Standard #: 22VAC40-191-40-D-3-D Description: Based on record review and interview, the center failed to ensure that a Sworn Statement and Criminal Record Check was updated before three years since the last completed checks as a part of the background check. Evidence: 1. According to the owner/director, there is one current Board Officer. This applicant (Board Officer) had last completed a Sworn Statement on 3/19/14 and a Criminal Record Check was last completed 4/17/14. Plan of Correction: The applicant will complete the fingerprint and an updated Sworn Statement.

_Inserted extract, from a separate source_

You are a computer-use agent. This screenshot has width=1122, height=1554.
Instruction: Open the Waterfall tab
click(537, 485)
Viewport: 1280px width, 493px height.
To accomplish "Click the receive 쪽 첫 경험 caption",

Standard #: 22VAC40-191-60-C-2 Description: Based on record review, the center failed to ensure that each staff had a completed search of the central registry within 30 days of employment. Evidence: 1. There was no completed search of the central registry for staff #4. Staff #4 was hired 7/11/18. There was no documentation of this search being sent. Plan of Correction: The office personnel stated that this search was resent to the central registry for staff #4. The staff will contact the central registry to check on this.
Standard #: 22VAC40-80-120-E-2 Description: Based on observation, the center failed to ensure that the findings of the most recent inspection of the facility were posted. Evidence: 1. There was an inspection completed at the facility on 9/26/18. The "Violation Notice" for this inspection was not observed posted. Plan of Correction: The director will make sure all "Violation Notices" are posted in the future.

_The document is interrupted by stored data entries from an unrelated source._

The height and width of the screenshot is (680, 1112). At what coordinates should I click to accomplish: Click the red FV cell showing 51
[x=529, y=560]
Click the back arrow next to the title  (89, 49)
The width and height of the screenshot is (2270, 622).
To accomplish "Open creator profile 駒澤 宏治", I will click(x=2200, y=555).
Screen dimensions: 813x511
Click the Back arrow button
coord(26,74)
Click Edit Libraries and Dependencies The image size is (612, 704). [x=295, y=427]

Standard #: 63.2-1720.1-B-2 Description: Based on record review, the center failed to ensure that a staff person had a completed fingerprint as a part of the background check prior to their first day of working. Evidence: 1. Staff #5, #6, and #7 did not have a completed fingerprint record. Staff #5 and #7 were hired 10/8/18, did not have a completed fingerprint, and were observed working during the inspection. Staff #6 was hired 9/18/18 and did not have a fingerprint completed. Plan of Correction: According to the director, all staff have gone to have them completed. No staff will be hired prior to the completion of the fingerprint background check. The director found the fingerprint for staff #7 during the inspection and showed the inspector. This will be printed for the staff file.
Standard #: 63.2-1720.1-B-3 Description: Based on record review and interview, the center failed to ensure that each staff member had authorized the child day center to obtain a copy of the results of a search of the central registry maintained pursuant to ? 63.2-1515 and any child abuse and neglect registry or equivalent registry maintained by any other state in which the individual has resided in the preceding five years for any founded complaint of child abuse or neglect against him. Evidence: 1. Staff # 6 disclosed on a Sworn Statement dated 9/4/18 that the staff person had lived in another state other than Virginia within the past five years. The center had not obtained authorization from the staff person to check the central registry in the state in which the staff person resided. Plan of Correction: The central registry will be sent for this staff person.